J’en avais « gros sur la patate » car mon chat me manquait et ma radio aussi. La matinée n’en finissait pas et il a fallu manger à la cantine. J’avais peur des cantinières, elles étaient toutes grosses et elles parlaient fort. Ainsi, profitant d’une occasion où personne ne faisait attention à moi, le portail n’étant pas fermé complètement, je me suis sauvée et j’ai fait plus d’un kilomètre à pieds sous le soleil. Tout cela, pour aller retrouver mon chat et ma radio. A cinq ans, j’avais accompli un « exploit » et, depuis, on m’avait à l’œil… La maîtresse m’a secoué de toutes ses forces et m’a hurlé dessus en disant : « tu es toujours collée dans les jupes de ta sœur » car j’avais dit que c’était pour aller la retrouver que je me suis sauvée.
J’ai encore le souvenir de sa hargne et de sa colère. Son regard de dragon m’a hanté toute ma vie. Comme entrée en matière, on n’en fait pas mieux. Heureusement que la nounou était douce, gentille et elle sentait bon. Elle a lavé ma petite culotte plus d’une fois car j’avais peur d’aller aux toilettes. Celles-ci ressemblaient à des trônes en bois avec un trou profond qui, pour moi, abritait des fantômes. Souvent, en tenant mon mouchoir pour pleurer, il glissait dans le trou. Je sursautais à chaque fois qu’une élève entrait dans les toilettes d’à côté. J’avais pris l’habitude de me faire pipi dessus, tout simplement pour éviter d’entrer là-dedans. Heureusement qu’en grandissant, on devient plus raisonnable.
Ma première année d’école s’est à peu près bien passée mais comme j’étais une bonne élève, j’ai provoqué la jalousie de deux petites pestes. Elles ne rataient pas une occasion pour me faire du mal, soit en me tirant les cheveux, soit en me pinçant. Elles craignaient les représailles de ma sœur, alors elles ont vite fait de m’oublier. Pour la fin de l’année, j’ai été récompensée par le premier prix de sagesse, un livre de coloriage avec un cochon rose en couverture. Lors de cette remise de prix, il y avait un spectacle de danses traditionnelles des régions de France. C’est où la Bretagne ? Et la Provence ? Et la Bourgogne ? C’était beau mais je préférais écouter ma radio. Ce défilé de personnes en habits de toutes les couleurs, les foulards, les chapeaux, les dentelles, « très peu pour moi ».
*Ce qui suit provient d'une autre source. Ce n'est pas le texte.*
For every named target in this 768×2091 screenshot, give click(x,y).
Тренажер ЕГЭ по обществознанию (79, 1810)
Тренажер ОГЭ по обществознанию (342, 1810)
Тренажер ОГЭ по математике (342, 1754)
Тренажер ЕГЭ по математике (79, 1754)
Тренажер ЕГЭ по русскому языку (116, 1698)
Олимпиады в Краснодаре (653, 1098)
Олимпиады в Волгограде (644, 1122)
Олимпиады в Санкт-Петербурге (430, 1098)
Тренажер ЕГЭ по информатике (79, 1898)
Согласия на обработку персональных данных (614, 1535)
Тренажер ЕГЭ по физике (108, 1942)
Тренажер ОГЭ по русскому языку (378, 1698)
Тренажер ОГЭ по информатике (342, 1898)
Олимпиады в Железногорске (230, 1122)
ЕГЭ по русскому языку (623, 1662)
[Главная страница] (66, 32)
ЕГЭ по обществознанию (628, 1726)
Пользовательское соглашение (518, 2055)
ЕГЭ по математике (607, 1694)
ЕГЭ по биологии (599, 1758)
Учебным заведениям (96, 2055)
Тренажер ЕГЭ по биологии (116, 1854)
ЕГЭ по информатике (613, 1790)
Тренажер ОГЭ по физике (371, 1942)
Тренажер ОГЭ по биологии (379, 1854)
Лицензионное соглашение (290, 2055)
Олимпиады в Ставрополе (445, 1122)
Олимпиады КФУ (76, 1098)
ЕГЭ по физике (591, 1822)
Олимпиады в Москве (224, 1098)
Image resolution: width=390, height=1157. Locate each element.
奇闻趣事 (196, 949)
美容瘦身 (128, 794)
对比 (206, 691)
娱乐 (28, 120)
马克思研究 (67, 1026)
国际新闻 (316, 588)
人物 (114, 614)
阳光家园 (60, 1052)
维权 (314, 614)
J’étais mieux pieds nus avec ma petite robe de toile et la culotte assortie que ma mère raccommodait tout le temps. Je m’amusais à grimper dans les branches des arbres, à glisser sur les feuilles de canne à sucre et à faire du toboggan dans les sentiers. J’avais une peau à toute épreuve et à part une allergie au duvet de chenille et parfois à l’eau de rivière, je supportais à peu près tout. Je ne comptais pas les « coups de cogne » dans les orteils, les ongles de pieds arrachés, les « gravillons » accrochés dans les genoux et les « croûtes de bobos » que le coq de la basse-cour s’amusait à arracher à grands coups de bec. Je n’étais que plaies et bosses mais j’étais forte, j’arrivais à surmonter ma douleur et je voulais le prouver.
Lors des campagnes de vaccination à l’école, j’étais la première volontaire pour me faire piquer. La tête haute et les yeux secs, je prenais l’allure du soldat vainqueur et j’étais fière de moi. Fransou se cachait. Elle n’aimait pas voir les aiguilles et les seringues.
Et Dieu dans tout ça ?
Par contre, je craignais le curé du village. J’ai découvert qu’il n’était pas Dieu lorsque je l’ai vu manger une pomme, qu’il portait un pantalon sous sa soutane et surtout qu’il parlait souvent du feu de l’Enfer.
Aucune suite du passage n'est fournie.